*GEËXTRAHEERDE GEGEVENS*
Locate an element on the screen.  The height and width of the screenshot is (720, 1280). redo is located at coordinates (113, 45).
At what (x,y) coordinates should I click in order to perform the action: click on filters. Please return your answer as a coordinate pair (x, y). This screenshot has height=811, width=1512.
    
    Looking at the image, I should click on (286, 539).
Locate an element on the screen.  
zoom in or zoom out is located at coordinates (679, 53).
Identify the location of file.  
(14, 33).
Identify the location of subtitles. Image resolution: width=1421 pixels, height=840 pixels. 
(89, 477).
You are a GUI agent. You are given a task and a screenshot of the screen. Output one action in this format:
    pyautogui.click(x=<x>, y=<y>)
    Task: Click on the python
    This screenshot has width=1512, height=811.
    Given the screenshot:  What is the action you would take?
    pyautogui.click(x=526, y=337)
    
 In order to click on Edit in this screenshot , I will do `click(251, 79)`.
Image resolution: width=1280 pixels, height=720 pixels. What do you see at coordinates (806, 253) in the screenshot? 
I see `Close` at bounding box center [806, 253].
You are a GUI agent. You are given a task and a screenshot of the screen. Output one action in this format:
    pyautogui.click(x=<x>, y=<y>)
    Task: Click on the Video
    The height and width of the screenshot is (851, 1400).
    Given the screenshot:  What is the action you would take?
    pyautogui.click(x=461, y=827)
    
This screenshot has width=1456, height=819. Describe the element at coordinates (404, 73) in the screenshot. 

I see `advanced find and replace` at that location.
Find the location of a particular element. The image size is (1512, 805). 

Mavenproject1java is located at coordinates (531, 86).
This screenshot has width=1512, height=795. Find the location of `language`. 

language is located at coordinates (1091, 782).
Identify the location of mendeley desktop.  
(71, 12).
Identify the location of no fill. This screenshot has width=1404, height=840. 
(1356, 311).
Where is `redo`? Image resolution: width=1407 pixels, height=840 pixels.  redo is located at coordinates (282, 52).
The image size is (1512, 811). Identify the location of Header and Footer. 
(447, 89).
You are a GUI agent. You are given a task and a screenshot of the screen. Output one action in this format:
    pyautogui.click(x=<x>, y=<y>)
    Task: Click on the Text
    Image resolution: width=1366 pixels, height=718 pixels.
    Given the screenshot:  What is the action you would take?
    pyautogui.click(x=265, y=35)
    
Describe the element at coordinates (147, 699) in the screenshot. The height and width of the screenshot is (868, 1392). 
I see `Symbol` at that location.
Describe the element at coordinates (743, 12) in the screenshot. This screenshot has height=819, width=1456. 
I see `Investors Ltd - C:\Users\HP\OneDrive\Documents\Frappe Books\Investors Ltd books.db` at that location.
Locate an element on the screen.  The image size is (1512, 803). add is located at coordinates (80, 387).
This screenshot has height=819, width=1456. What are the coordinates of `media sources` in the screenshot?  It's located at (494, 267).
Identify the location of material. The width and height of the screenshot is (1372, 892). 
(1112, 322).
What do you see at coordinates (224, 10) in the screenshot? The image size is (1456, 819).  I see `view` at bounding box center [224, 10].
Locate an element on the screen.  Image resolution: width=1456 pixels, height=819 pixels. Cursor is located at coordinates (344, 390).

*UIT TE VOEREN WERK*
Hernoem overal "screenshot" tot "screen capture" in de regels vanaf de regel met "Find the location of a" tot en met de regel met "pyautogui.click(x=265, y=35)", en geef uitsluitend die regels weer, verder ongewijzigd.

*ANTWOORD OP OPDRACHT*
Find the location of a particular element. The image size is (1512, 805). 

Mavenproject1java is located at coordinates (531, 86).
This screen capture has width=1512, height=795. Find the location of `language`. 

language is located at coordinates (1091, 782).
Identify the location of mendeley desktop.  
(71, 12).
Identify the location of no fill. This screen capture has width=1404, height=840. 
(1356, 311).
Where is `redo`? Image resolution: width=1407 pixels, height=840 pixels.  redo is located at coordinates (282, 52).
The image size is (1512, 811). Identify the location of Header and Footer. 
(447, 89).
You are a GUI agent. You are given a task and a screen capture of the screen. Output one action in this format:
    pyautogui.click(x=<x>, y=<y>)
    Task: Click on the Text
    Image resolution: width=1366 pixels, height=718 pixels.
    Given the screen capture:  What is the action you would take?
    pyautogui.click(x=265, y=35)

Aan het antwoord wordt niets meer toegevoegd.